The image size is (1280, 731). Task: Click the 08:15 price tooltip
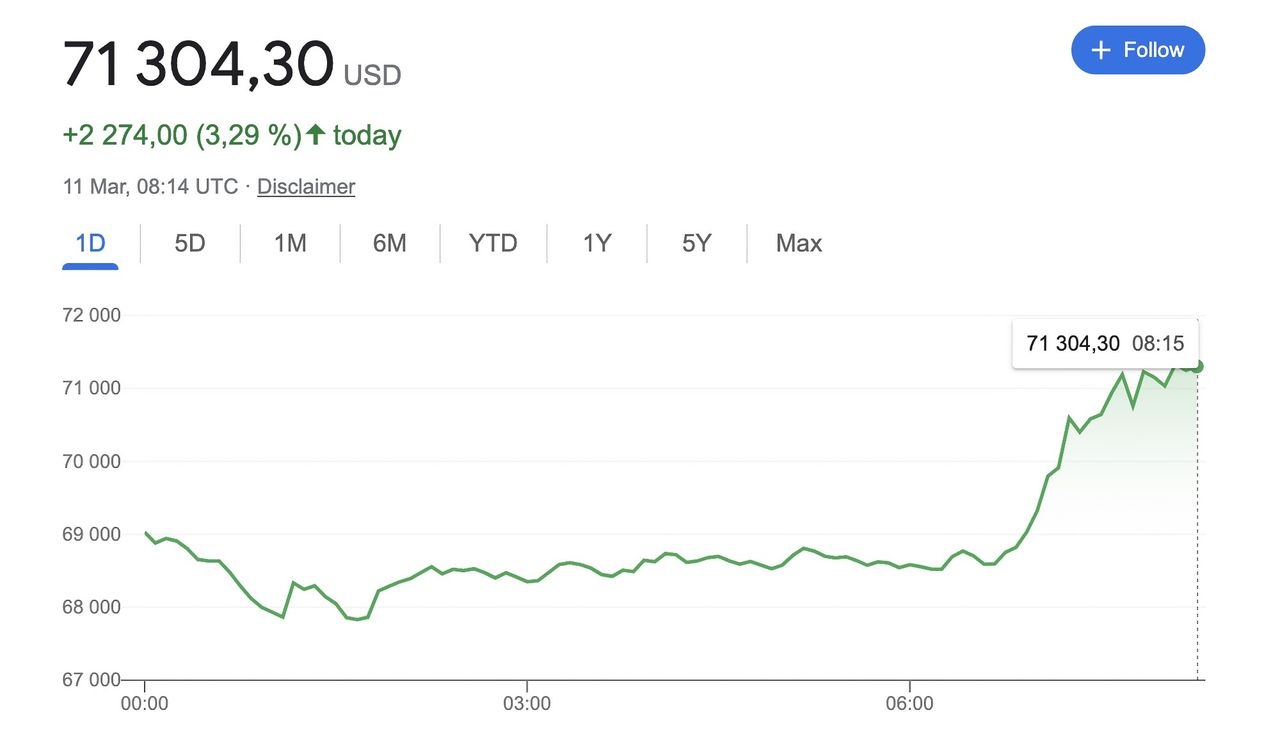(x=1105, y=344)
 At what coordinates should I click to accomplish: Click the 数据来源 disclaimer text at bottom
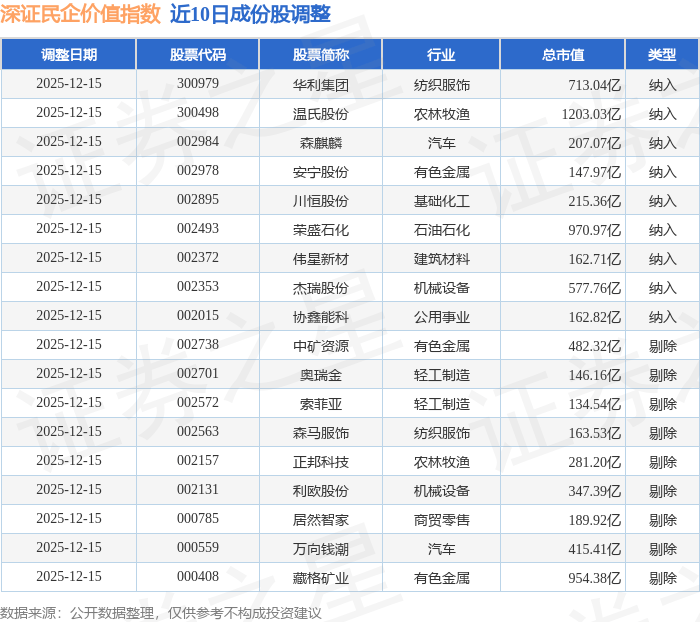click(161, 611)
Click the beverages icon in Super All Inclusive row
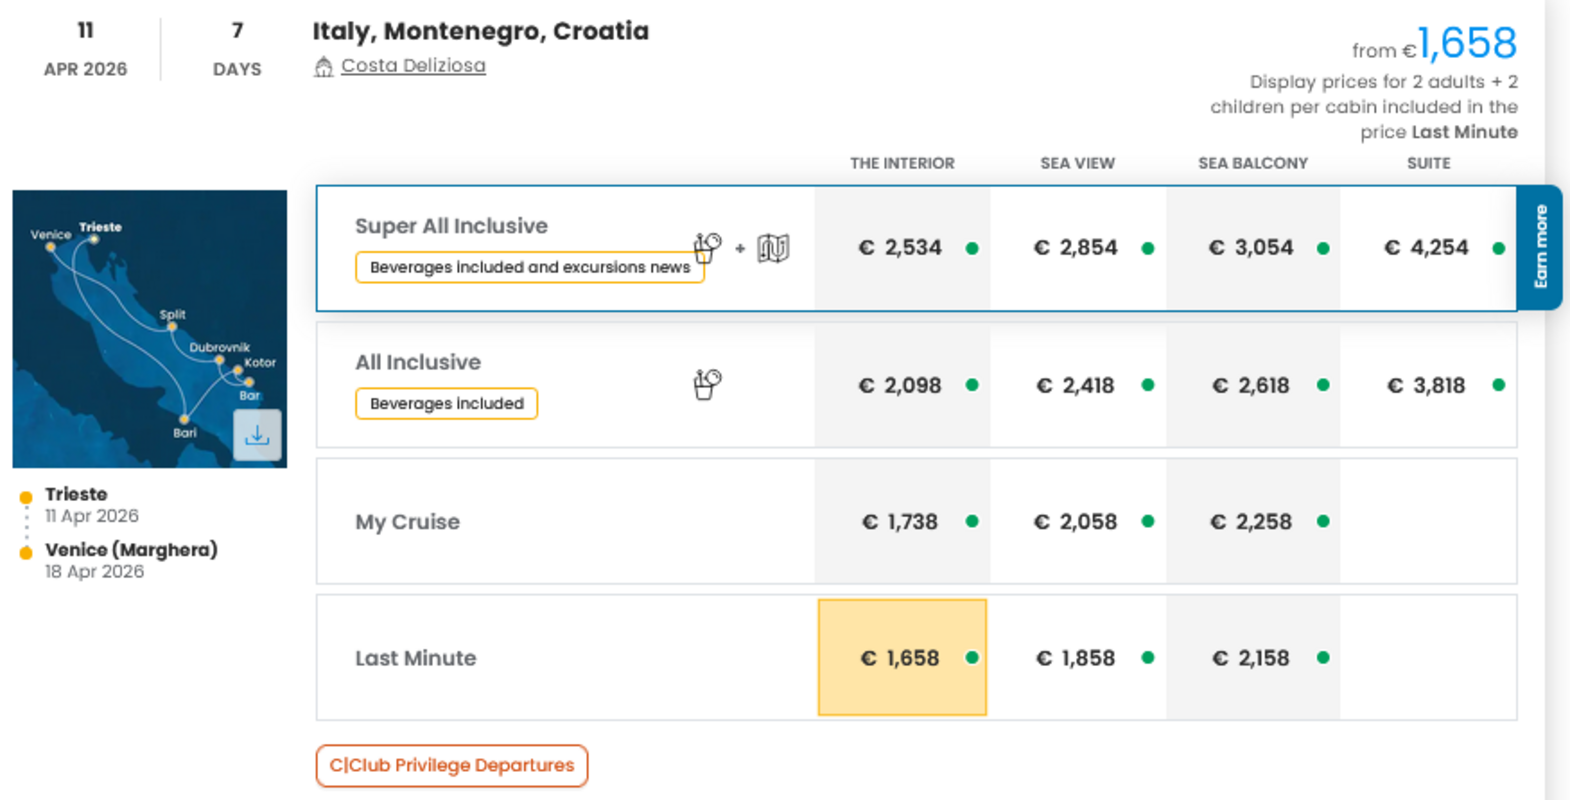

========

Set out every line of the records above as a numbered list, skipping any blank lines and leaving out the pictures.

→ Written answer
1. The image size is (1280, 731). Task: Click the 08:15 price tooltip
2. (x=1105, y=344)
3.  At what coordinates should I click to accomplish: Click the 数据来源 disclaimer text at bottom
4. click(161, 611)
5. Click the beverages icon in Super All Inclusive row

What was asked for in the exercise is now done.